## [DATA FOR THE TASK]
◆ ◆ ◆ ◆ ◆ ◆ ◆

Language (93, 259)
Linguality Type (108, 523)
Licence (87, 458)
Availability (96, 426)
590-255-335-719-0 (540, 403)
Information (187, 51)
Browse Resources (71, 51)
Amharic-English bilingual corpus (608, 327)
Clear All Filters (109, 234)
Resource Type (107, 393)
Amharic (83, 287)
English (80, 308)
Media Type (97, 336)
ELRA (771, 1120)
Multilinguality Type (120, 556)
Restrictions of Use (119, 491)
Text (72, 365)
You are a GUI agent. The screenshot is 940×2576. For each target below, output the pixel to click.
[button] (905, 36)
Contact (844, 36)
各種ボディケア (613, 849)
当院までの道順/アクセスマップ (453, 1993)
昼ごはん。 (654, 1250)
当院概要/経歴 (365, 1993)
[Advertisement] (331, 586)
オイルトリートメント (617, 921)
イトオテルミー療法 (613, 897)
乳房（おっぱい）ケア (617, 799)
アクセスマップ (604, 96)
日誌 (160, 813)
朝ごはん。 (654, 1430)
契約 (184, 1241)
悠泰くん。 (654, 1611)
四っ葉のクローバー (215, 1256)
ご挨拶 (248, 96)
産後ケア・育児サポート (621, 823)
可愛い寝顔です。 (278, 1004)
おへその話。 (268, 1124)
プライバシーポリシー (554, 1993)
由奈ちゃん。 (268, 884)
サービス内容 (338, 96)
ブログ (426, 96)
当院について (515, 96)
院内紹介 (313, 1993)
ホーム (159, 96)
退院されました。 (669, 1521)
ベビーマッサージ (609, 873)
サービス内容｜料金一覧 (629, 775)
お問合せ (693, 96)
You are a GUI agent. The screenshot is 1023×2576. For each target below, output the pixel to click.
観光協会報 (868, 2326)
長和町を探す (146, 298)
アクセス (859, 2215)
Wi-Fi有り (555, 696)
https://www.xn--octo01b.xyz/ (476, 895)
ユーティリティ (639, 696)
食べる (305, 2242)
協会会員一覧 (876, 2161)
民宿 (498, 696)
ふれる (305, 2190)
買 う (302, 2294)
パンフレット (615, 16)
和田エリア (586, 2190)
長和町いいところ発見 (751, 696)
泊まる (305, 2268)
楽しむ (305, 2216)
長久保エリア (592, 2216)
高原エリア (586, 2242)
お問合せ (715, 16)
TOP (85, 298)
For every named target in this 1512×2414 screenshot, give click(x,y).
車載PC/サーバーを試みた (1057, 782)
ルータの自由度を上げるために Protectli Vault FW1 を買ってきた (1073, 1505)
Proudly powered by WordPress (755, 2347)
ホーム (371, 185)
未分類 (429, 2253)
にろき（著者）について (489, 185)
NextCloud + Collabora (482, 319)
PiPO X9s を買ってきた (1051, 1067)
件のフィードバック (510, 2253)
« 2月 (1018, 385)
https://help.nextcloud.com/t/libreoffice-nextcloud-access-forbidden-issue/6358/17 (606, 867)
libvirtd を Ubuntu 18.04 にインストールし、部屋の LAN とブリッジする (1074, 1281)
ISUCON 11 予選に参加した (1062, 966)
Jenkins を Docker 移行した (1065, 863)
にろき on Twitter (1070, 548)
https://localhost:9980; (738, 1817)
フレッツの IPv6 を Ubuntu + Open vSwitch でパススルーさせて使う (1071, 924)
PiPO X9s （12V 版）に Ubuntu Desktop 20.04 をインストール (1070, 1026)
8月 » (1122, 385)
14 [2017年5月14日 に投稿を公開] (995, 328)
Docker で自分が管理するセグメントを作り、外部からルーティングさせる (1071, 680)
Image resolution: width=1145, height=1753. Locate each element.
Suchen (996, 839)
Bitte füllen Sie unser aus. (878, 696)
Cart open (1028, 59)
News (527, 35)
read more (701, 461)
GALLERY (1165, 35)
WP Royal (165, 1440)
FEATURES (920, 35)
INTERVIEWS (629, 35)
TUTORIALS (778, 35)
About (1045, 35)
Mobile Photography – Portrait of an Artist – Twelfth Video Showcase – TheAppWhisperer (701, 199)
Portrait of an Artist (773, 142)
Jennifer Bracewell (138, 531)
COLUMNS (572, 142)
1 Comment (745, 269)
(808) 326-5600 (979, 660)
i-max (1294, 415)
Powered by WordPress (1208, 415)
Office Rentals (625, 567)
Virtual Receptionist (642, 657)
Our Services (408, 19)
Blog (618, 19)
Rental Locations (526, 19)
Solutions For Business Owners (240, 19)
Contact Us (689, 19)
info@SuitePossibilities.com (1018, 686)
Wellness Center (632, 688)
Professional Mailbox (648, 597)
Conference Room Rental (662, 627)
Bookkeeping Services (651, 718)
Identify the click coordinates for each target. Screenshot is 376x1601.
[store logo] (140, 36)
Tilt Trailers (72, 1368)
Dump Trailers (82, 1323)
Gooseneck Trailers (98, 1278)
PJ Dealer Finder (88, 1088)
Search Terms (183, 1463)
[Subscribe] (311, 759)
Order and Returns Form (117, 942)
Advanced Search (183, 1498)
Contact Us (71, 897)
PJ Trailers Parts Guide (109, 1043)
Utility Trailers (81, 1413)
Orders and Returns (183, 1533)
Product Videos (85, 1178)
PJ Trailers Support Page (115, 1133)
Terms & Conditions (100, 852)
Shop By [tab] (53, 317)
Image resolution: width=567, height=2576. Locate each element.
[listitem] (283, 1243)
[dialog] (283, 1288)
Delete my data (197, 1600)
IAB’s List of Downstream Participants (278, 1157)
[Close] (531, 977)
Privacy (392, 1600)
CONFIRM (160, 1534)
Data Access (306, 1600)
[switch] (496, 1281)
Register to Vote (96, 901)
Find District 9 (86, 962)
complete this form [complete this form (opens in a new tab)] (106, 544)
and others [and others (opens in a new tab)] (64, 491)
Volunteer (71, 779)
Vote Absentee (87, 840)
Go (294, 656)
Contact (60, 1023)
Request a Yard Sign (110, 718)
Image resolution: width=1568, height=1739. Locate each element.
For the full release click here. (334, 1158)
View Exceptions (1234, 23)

◆ ◆ ◆ ◆ ◆ ◆ ◆

Reproduce every row above verbatim, keeping each character, space, and line break unchanged.

## [SOLUTION TO THE EXERCISE]
Language (93, 259)
Linguality Type (108, 523)
Licence (87, 458)
Availability (96, 426)
590-255-335-719-0 (540, 403)
Information (187, 51)
Browse Resources (71, 51)
Amharic-English bilingual corpus (608, 327)
Clear All Filters (109, 234)
Resource Type (107, 393)
Amharic (83, 287)
English (80, 308)
Media Type (97, 336)
ELRA (771, 1120)
Multilinguality Type (120, 556)
Restrictions of Use (119, 491)
Text (72, 365)
You are a GUI agent. The screenshot is 940×2576. For each target below, output the pixel to click.
[button] (905, 36)
Contact (844, 36)
各種ボディケア (613, 849)
当院までの道順/アクセスマップ (453, 1993)
昼ごはん。 (654, 1250)
当院概要/経歴 (365, 1993)
[Advertisement] (331, 586)
オイルトリートメント (617, 921)
イトオテルミー療法 (613, 897)
乳房（おっぱい）ケア (617, 799)
アクセスマップ (604, 96)
日誌 (160, 813)
朝ごはん。 (654, 1430)
契約 (184, 1241)
悠泰くん。 (654, 1611)
四っ葉のクローバー (215, 1256)
ご挨拶 (248, 96)
産後ケア・育児サポート (621, 823)
可愛い寝顔です。 (278, 1004)
おへその話。 (268, 1124)
プライバシーポリシー (554, 1993)
由奈ちゃん。 (268, 884)
サービス内容 (338, 96)
ブログ (426, 96)
当院について (515, 96)
院内紹介 (313, 1993)
ホーム (159, 96)
退院されました。 (669, 1521)
ベビーマッサージ (609, 873)
サービス内容｜料金一覧 (629, 775)
お問合せ (693, 96)
You are a GUI agent. The screenshot is 1023×2576. For each target below, output the pixel to click.
観光協会報 (868, 2326)
長和町を探す (146, 298)
アクセス (859, 2215)
Wi-Fi有り (555, 696)
https://www.xn--octo01b.xyz/ (476, 895)
ユーティリティ (639, 696)
食べる (305, 2242)
協会会員一覧 (876, 2161)
民宿 (498, 696)
ふれる (305, 2190)
買 う (302, 2294)
パンフレット (615, 16)
和田エリア (586, 2190)
長和町いいところ発見 (751, 696)
泊まる (305, 2268)
楽しむ (305, 2216)
長久保エリア (592, 2216)
高原エリア (586, 2242)
お問合せ (715, 16)
TOP (85, 298)
For every named target in this 1512×2414 screenshot, give click(x,y).
車載PC/サーバーを試みた (1057, 782)
ルータの自由度を上げるために Protectli Vault FW1 を買ってきた (1073, 1505)
Proudly powered by WordPress (755, 2347)
ホーム (371, 185)
未分類 (429, 2253)
にろき（著者）について (489, 185)
NextCloud + Collabora (482, 319)
PiPO X9s を買ってきた (1051, 1067)
件のフィードバック (510, 2253)
« 2月 (1018, 385)
https://help.nextcloud.com/t/libreoffice-nextcloud-access-forbidden-issue/6358/17 (606, 867)
libvirtd を Ubuntu 18.04 にインストールし、部屋の LAN とブリッジする (1074, 1281)
ISUCON 11 予選に参加した (1062, 966)
Jenkins を Docker 移行した (1065, 863)
にろき on Twitter (1070, 548)
https://localhost:9980; (738, 1817)
フレッツの IPv6 を Ubuntu + Open vSwitch でパススルーさせて使う (1071, 924)
PiPO X9s （12V 版）に Ubuntu Desktop 20.04 をインストール (1070, 1026)
8月 » (1122, 385)
14 [2017年5月14日 に投稿を公開] (995, 328)
Docker で自分が管理するセグメントを作り、外部からルーティングさせる (1071, 680)
Image resolution: width=1145, height=1753. Locate each element.
Suchen (996, 839)
Bitte füllen Sie unser aus. (878, 696)
Cart open (1028, 59)
News (527, 35)
read more (701, 461)
GALLERY (1165, 35)
WP Royal (165, 1440)
FEATURES (920, 35)
INTERVIEWS (629, 35)
TUTORIALS (778, 35)
About (1045, 35)
Mobile Photography – Portrait of an Artist – Twelfth Video Showcase – TheAppWhisperer (701, 199)
Portrait of an Artist (773, 142)
Jennifer Bracewell (138, 531)
COLUMNS (572, 142)
1 Comment (745, 269)
(808) 326-5600 (979, 660)
i-max (1294, 415)
Powered by WordPress (1208, 415)
Office Rentals (625, 567)
Virtual Receptionist (642, 657)
Our Services (408, 19)
Blog (618, 19)
Rental Locations (526, 19)
Solutions For Business Owners (240, 19)
Contact Us (689, 19)
info@SuitePossibilities.com (1018, 686)
Wellness Center (632, 688)
Professional Mailbox (648, 597)
Conference Room Rental (662, 627)
Bookkeeping Services (651, 718)
Identify the click coordinates for each target. Screenshot is 376x1601.
[store logo] (140, 36)
Tilt Trailers (72, 1368)
Dump Trailers (82, 1323)
Gooseneck Trailers (98, 1278)
PJ Dealer Finder (88, 1088)
Search Terms (183, 1463)
[Subscribe] (311, 759)
Order and Returns Form (117, 942)
Advanced Search (183, 1498)
Contact Us (71, 897)
PJ Trailers Parts Guide (109, 1043)
Utility Trailers (81, 1413)
Orders and Returns (183, 1533)
Product Videos (85, 1178)
PJ Trailers Support Page (115, 1133)
Terms & Conditions (100, 852)
Shop By [tab] (53, 317)
Image resolution: width=567, height=2576. Locate each element.
[listitem] (283, 1243)
[dialog] (283, 1288)
Delete my data (197, 1600)
IAB’s List of Downstream Participants (278, 1157)
[Close] (531, 977)
Privacy (392, 1600)
CONFIRM (160, 1534)
Data Access (306, 1600)
[switch] (496, 1281)
Register to Vote (96, 901)
Find District 9 (86, 962)
complete this form [complete this form (opens in a new tab)] (106, 544)
and others [and others (opens in a new tab)] (64, 491)
Volunteer (71, 779)
Vote Absentee (87, 840)
Go (294, 656)
Contact (60, 1023)
Request a Yard Sign (110, 718)
Image resolution: width=1568, height=1739. Locate each element.
For the full release click here. (334, 1158)
View Exceptions (1234, 23)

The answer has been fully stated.